[Begin EXERCISE INPUT]

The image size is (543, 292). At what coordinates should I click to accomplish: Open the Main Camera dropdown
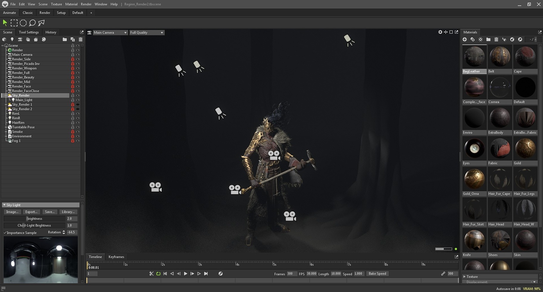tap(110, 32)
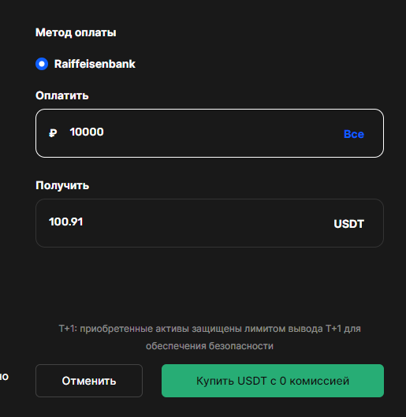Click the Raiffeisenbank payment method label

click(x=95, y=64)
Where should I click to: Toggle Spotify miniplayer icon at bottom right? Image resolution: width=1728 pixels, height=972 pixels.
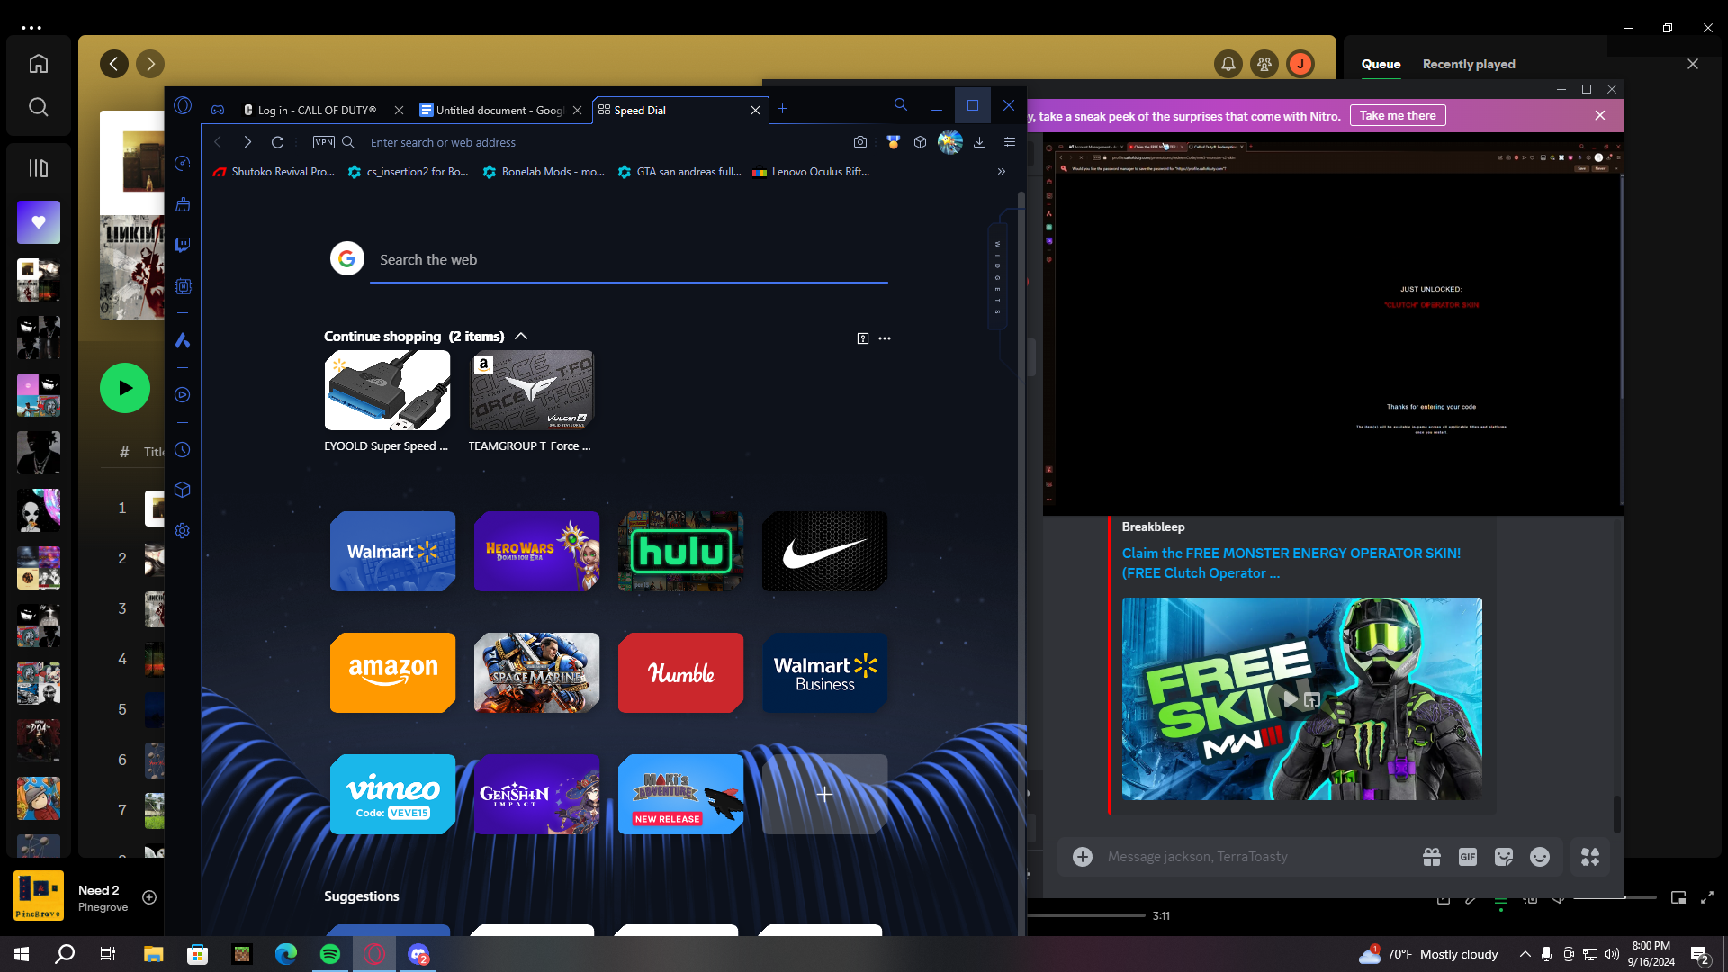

[End EXERCISE INPUT]
[Begin EXERCISE INPUT]

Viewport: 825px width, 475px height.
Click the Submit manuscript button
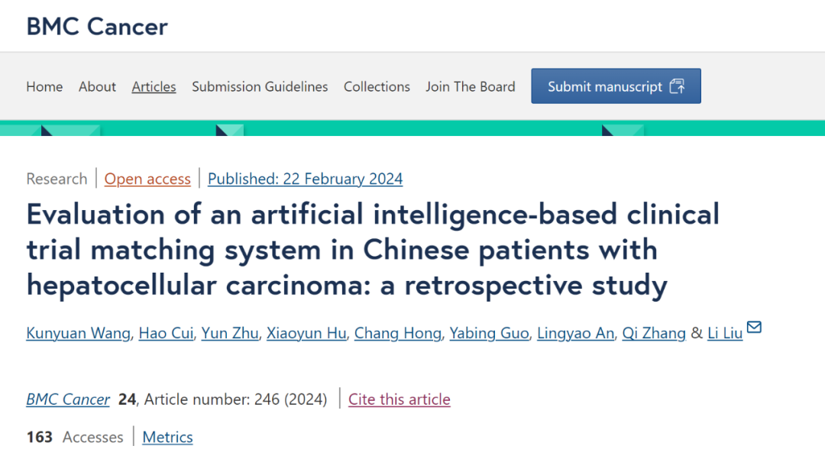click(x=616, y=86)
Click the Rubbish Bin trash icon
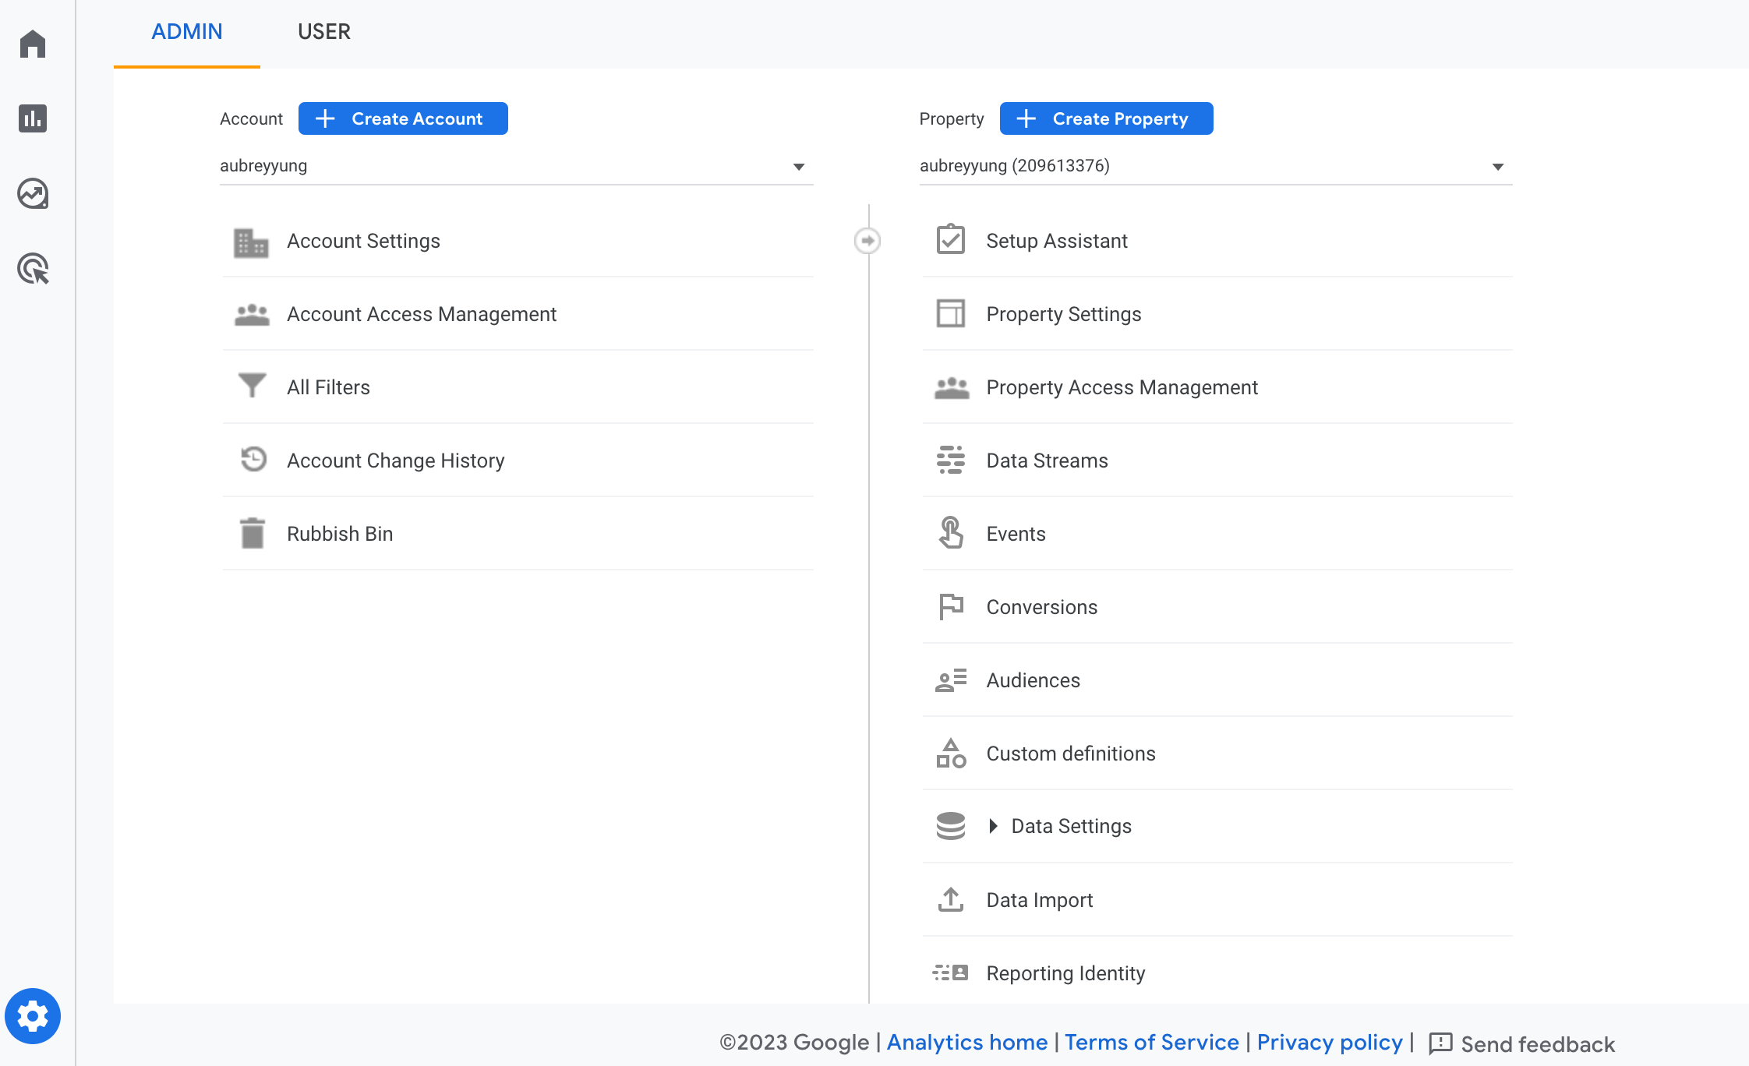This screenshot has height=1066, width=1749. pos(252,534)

[End EXERCISE INPUT]
[Begin EXERCISE INPUT]

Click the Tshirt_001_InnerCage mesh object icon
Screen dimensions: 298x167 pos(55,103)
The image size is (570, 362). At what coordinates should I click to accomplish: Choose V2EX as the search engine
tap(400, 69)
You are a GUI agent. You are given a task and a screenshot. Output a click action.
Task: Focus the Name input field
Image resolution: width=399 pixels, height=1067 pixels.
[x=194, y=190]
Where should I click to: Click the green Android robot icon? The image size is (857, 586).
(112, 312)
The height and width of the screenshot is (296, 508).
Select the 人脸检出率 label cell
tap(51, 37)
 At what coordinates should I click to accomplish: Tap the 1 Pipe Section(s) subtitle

[End EXERCISE INPUT]

AIM »
Collect every line of the listing above that contains the string "coordinates", matching case exactly.

ANSWER TO THE PROBLEM »
The image size is (543, 292). At what coordinates should I click to accomplish: Open the Main Camera dropdown
The image size is (570, 362). At what coordinates should I click to accomplish: Choose V2EX as the search engine
 At what coordinates should I click to accomplish: Tap the 1 Pipe Section(s) subtitle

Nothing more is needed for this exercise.